Omit every picture, then return each line of the data below exactly.

DATASET

§ §

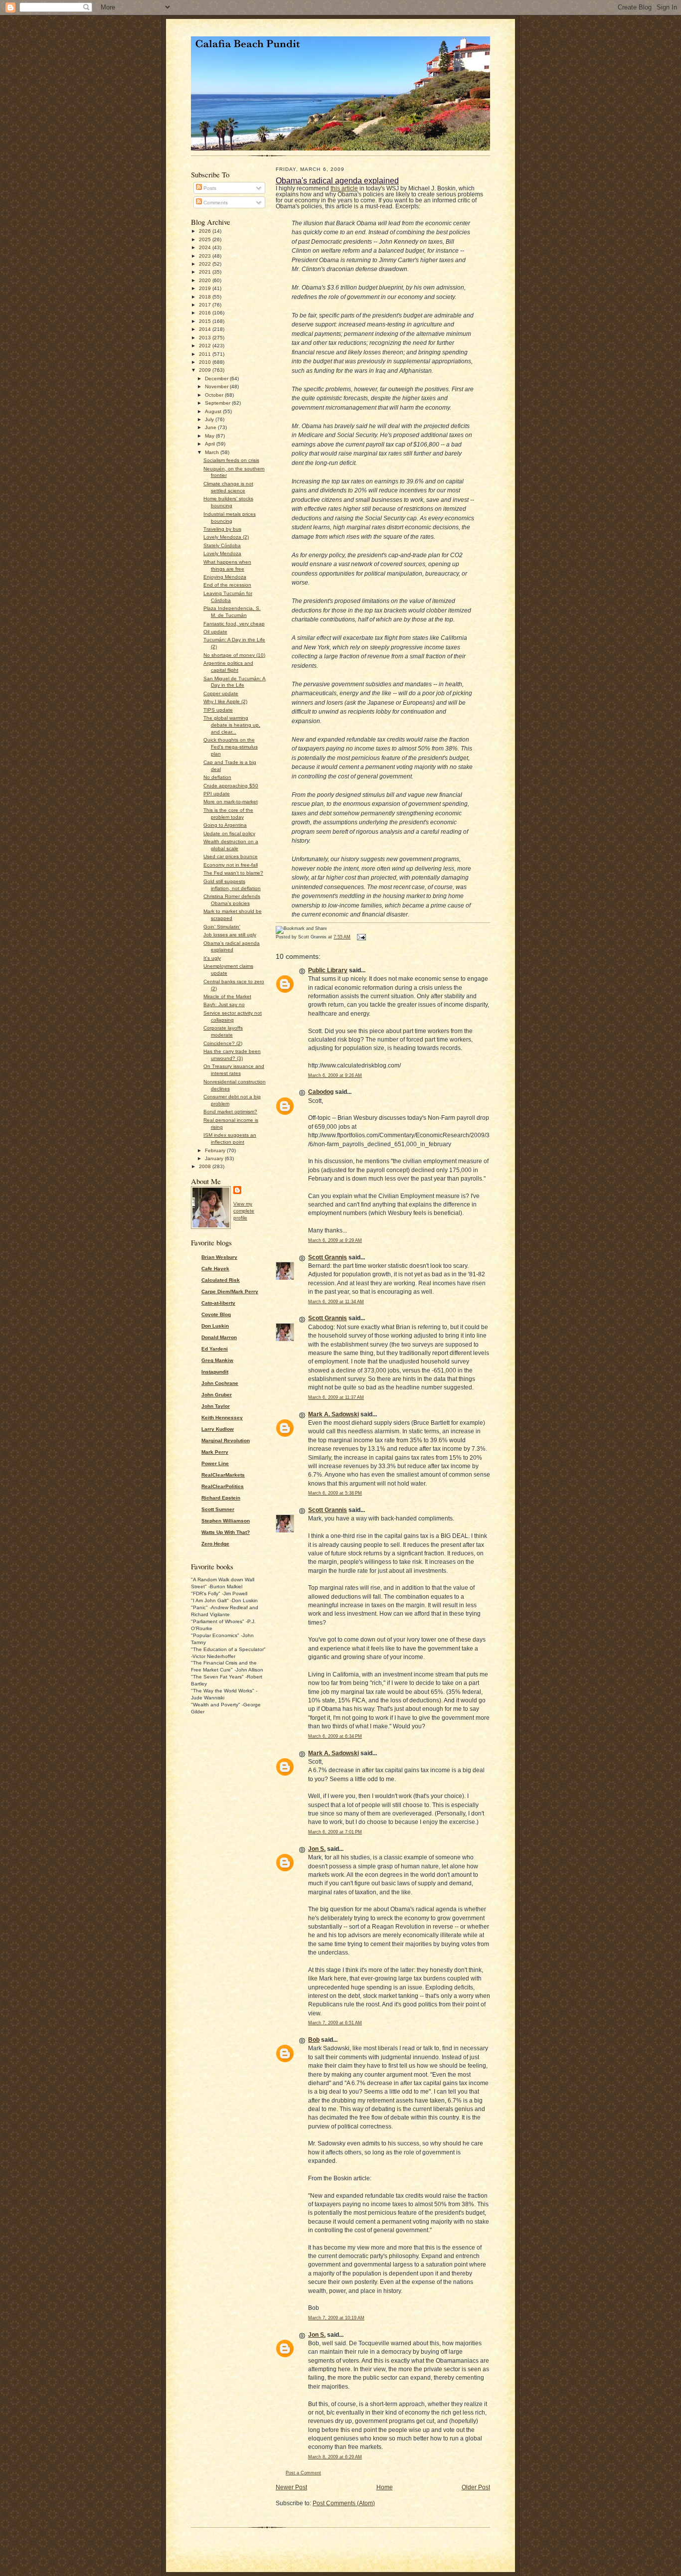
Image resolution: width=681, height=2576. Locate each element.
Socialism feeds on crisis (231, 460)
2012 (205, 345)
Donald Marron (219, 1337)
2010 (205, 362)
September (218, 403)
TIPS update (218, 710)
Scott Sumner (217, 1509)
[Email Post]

§ §

EXERCISE SOLUTION
Image resolution: width=681, height=2576. Locate each element.
Socialism feeds on crisis (231, 460)
2012 (205, 345)
Donald Marron (219, 1337)
2010 (205, 362)
September (218, 403)
TIPS update (218, 710)
Scott Sumner (217, 1509)
[Email Post]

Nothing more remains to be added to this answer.